On se consolerait à tort, à gauche notamment, en rappelant que la ville a été conquise par le Printemps marseillais. On n’aura pas la cruauté de rappeler du coup aux écologistes – humiliés dans les urnes dimanche dernier – le tour de passe-passe qui a fait virer en quelques semaines après la divine surprise d’une élection municipale gagnée, le vert en rose. Les élections européennes sont venues corriger brutalement la réalité du terrain électoral.
Le parti socialiste marseillais est toujours en difficulté et le talent communicationnel de son représentant, Benoit Payan, n’a pas été suffisant pour enrayer sa chute.
La France insoumise (LFI), qui ne participe pas à la gouvernance municipale, a par contre triplé son score dans la cité phocéenne ce qui ne devrait pas pacifier les négociations en cours, pour imposer l’union de la gauche dans chaque circonscription. Manuel Bompard, le clone de Mélenchon, revendiquera plus la vérité des chiffres plutôt que la force des idées pour imposer sa loi.
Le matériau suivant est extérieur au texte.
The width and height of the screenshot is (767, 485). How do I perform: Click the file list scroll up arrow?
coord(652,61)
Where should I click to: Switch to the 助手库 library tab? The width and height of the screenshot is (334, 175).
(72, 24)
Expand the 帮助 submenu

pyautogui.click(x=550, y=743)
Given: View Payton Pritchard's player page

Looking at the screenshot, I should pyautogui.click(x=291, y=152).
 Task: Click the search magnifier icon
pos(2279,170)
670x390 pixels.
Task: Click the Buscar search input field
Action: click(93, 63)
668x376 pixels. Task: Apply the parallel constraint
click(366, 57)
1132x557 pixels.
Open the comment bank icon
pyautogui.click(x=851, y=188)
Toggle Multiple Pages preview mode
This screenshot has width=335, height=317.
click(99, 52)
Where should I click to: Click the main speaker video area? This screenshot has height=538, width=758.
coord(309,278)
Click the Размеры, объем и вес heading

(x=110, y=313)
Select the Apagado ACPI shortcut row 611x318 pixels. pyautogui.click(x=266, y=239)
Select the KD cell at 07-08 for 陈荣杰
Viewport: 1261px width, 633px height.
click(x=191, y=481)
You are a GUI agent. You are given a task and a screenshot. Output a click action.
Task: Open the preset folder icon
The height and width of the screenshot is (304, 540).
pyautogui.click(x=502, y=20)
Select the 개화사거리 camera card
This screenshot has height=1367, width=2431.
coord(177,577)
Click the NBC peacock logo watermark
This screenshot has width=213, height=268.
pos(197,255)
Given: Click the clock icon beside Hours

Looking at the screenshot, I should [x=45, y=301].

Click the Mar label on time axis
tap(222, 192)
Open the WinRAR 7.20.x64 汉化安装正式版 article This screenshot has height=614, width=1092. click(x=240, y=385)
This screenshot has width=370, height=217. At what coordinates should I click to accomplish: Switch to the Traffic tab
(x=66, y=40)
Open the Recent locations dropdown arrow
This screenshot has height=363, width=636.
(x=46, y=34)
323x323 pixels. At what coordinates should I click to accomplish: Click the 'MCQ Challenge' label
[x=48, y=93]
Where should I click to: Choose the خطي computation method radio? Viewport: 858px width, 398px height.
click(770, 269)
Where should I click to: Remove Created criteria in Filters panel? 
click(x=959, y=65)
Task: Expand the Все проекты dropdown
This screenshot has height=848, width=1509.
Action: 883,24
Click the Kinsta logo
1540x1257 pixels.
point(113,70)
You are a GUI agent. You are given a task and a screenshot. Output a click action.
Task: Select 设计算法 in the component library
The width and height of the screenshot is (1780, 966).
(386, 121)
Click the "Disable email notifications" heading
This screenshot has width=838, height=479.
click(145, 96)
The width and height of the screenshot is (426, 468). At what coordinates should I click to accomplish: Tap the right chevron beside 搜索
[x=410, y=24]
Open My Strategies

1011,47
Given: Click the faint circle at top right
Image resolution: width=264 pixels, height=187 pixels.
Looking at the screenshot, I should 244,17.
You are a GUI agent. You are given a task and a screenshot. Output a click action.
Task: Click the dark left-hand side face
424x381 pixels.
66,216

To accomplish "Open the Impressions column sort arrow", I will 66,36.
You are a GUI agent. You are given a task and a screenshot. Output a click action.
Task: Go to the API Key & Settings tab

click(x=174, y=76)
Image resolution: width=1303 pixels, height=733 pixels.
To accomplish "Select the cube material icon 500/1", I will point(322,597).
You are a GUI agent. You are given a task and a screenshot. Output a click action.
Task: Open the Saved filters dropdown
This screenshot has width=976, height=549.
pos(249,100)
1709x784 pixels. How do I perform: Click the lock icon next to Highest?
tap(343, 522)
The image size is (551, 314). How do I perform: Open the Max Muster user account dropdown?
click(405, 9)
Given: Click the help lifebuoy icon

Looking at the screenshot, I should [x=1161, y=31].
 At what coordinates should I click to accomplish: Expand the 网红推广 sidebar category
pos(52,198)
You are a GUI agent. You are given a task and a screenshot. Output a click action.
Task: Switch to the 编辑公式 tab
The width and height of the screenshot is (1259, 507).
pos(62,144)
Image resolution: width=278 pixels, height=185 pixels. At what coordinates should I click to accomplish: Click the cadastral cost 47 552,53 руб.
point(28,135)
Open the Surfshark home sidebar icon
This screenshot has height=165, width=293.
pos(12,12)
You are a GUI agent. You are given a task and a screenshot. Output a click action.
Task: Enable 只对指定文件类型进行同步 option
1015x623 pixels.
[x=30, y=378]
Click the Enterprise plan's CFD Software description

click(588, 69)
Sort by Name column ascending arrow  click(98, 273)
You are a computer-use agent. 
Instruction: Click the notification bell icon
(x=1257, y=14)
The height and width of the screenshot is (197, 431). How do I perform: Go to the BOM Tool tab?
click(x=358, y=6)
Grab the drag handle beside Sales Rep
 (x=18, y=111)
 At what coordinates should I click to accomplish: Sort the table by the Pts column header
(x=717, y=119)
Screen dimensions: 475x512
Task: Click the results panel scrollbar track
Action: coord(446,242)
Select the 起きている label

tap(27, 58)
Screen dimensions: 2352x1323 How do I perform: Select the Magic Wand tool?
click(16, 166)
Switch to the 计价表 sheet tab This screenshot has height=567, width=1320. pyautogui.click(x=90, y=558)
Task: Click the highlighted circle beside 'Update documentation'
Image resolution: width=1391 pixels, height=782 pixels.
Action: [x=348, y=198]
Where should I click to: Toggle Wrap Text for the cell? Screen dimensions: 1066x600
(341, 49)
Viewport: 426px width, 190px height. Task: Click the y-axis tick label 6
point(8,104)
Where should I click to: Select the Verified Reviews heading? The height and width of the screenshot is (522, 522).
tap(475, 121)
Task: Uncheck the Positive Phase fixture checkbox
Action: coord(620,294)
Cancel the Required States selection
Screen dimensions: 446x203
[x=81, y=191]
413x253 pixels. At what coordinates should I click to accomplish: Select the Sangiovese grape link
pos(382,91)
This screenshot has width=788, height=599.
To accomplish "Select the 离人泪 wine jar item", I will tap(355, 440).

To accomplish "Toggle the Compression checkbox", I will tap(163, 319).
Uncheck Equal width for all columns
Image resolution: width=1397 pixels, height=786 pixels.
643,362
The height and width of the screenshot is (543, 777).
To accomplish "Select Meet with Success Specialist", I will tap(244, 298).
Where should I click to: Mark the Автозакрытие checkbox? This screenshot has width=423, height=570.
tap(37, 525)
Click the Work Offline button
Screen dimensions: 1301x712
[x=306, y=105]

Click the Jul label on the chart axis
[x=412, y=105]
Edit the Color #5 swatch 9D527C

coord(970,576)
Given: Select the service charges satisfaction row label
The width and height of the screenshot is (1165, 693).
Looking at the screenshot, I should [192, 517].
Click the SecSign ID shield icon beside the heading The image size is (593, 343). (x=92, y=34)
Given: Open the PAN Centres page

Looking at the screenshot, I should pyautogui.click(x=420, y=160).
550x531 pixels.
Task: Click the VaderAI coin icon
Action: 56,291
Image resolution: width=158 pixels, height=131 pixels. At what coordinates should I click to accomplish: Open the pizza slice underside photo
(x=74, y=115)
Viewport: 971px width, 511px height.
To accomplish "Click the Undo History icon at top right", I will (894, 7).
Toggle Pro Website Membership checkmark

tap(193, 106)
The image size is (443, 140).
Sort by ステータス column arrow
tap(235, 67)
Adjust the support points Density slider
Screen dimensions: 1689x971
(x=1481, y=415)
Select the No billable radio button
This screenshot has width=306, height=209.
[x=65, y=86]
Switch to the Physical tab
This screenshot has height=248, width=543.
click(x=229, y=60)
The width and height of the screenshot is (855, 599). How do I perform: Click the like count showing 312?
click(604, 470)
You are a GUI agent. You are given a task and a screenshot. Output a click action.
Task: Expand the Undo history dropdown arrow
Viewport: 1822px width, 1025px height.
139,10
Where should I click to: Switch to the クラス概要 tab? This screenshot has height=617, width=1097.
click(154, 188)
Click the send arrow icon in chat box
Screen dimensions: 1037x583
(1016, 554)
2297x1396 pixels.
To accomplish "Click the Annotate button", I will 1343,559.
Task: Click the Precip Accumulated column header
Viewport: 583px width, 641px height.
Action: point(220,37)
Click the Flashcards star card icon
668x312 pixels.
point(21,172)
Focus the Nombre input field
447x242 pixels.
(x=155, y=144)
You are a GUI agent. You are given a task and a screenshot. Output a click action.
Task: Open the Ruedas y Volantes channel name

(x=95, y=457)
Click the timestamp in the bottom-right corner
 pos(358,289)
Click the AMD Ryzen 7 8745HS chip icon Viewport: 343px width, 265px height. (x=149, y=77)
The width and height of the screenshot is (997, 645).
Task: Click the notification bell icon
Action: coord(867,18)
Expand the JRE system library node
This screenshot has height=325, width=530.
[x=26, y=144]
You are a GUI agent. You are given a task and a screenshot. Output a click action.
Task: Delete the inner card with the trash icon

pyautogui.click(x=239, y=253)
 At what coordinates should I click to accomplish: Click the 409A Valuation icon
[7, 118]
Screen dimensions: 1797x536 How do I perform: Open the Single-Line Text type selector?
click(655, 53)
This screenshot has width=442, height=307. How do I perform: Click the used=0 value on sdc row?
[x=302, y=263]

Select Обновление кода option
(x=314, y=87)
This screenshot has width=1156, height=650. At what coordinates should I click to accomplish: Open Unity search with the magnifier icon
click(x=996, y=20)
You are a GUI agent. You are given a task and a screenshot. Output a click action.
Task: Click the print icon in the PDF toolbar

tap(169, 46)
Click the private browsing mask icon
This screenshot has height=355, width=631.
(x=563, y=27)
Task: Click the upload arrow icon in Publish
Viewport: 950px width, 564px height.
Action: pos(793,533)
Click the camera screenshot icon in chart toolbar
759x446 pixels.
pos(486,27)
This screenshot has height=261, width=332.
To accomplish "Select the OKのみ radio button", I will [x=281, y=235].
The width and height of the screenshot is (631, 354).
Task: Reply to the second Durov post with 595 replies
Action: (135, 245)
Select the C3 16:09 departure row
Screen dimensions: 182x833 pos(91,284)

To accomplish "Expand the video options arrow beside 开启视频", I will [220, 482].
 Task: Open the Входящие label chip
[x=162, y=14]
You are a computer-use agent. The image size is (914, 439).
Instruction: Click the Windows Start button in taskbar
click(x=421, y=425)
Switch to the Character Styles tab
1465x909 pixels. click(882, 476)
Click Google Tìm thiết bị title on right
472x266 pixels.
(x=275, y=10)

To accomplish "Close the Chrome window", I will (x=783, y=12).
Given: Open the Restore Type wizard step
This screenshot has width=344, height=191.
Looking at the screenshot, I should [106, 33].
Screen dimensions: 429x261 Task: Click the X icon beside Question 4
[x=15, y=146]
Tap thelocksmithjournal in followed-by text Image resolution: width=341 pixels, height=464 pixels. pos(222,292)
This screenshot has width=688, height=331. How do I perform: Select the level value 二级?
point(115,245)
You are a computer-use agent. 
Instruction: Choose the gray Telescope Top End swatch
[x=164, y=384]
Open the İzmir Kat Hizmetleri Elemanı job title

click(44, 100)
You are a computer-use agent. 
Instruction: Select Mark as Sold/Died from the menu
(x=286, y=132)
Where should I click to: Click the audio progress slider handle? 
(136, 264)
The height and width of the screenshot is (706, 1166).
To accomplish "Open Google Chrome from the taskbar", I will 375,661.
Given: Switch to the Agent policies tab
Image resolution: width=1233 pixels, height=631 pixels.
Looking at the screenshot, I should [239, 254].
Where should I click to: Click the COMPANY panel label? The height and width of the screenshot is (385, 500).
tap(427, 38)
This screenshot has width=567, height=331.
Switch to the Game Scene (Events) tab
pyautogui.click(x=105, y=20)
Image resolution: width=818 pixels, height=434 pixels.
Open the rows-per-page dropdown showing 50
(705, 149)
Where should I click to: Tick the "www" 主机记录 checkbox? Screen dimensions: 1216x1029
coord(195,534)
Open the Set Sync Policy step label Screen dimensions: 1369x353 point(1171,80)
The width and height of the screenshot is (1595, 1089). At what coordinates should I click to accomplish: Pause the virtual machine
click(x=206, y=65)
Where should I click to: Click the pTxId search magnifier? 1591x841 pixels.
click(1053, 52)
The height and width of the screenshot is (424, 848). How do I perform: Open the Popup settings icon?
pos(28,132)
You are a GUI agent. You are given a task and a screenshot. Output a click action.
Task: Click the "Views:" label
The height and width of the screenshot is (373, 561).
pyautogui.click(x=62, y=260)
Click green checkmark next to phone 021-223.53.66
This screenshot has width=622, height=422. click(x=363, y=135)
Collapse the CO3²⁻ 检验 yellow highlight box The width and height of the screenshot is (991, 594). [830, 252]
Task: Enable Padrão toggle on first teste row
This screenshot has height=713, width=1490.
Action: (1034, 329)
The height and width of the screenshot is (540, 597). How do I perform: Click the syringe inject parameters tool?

A droite, on n’aura pas eu le temps de sécher ses larmes après la disparition de Jean-Claude Gaudin, qu’il faut mesurer la béance qui tient lieu d’héritage. La ville où triomphent LFI et le RN ne laisse que la portion congrue à ceux qui avaient, il y a si peu de temps encore, tous les leviers en main, du local au régional en passant par l’aire métropolitaine et le département. Dans ce champ de ruines, il faut avoir la foi du charbonnier pour croire à une renaissance prochaine. Ou comme son chef de file, Eric Ciotti, avaler son chapeau à plumes bleu-blanc-rouge pour s’abriter sous l’étendard bleu marine qui flotte sur plus de 33 000 communes. Renaissance (ex-La République en marche) n’a jamais su s’organiser, ici et ailleurs, en parti. Elle s’est inscrite aveuglément dans le sillon que traçait, sans la consulter, son laboureur infatigable, Emmanuel Macron. Elle se retrouve comme la cigale, fort dépourvue alors que la sècheresse électorale la guette.
Tous s’accordent cependant à reconnaître que la ville réelle est venue rappeler qu’elle souffrait, désespérait, ne décolérait pas. Et que pour emprunter à Ovide, il y a plus de souffrances dans ce désamour que coquillages sur la rive.